Periodic Reporting for period 1 - Sustain-a-Print (Sustainable materials and process for green printed electronics (Sustain-a-Print) (SaP))
Okres sprawozdawczy: 2022-10-01 do 2024-03-31
The Sustain-a-Print (SaP) project, funded under Horizon Europe, addresses the urgent need for sustainable solutions in electronics. Aligning with the EU’s Circular Economy Action Plan, SaP aims to reduce the environmental impact of electronics manufacturing and waste through innovative printed electronics (PE).

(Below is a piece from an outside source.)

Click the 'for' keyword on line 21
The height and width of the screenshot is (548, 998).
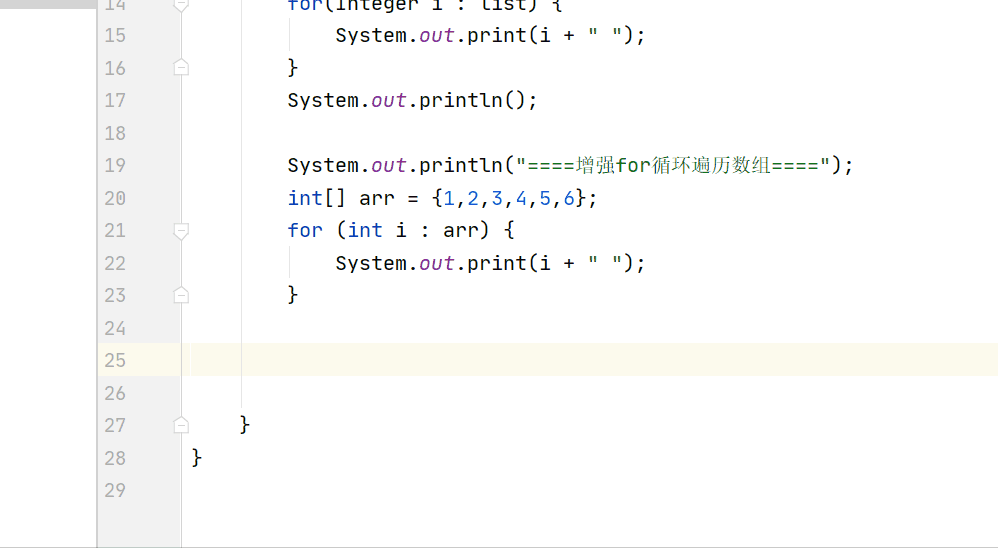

The project responds to the rapid growth of electronic waste, increasing by 2% annually, with less than 40% currently recycled within the EU. Resource scarcity and environmental degradation necessitate new designs prioritizing reuse, repair, and high-quality recycling.
SaP’s goal is to embed sustainability into each stage of the PE lifecycle, including material selection, processing, assembly, and end-of-life (EoL) management. The project targets the replacement of fossil-based materials with recycled, bio-based, and biodegradable alternatives, supporting the EU's Bioeconomy Action Plan.
Main Objectives and Ambition
SaP is structured around four main objectives:
1. Reuse and Recycling of PE Materials: Develop methods for reusing and recycling valuable PE materials, ensuring they meet industrial end-user (IEU) specifications, including isolating nanomaterials (NMs) and producing high-purity recycled metal-based precursors.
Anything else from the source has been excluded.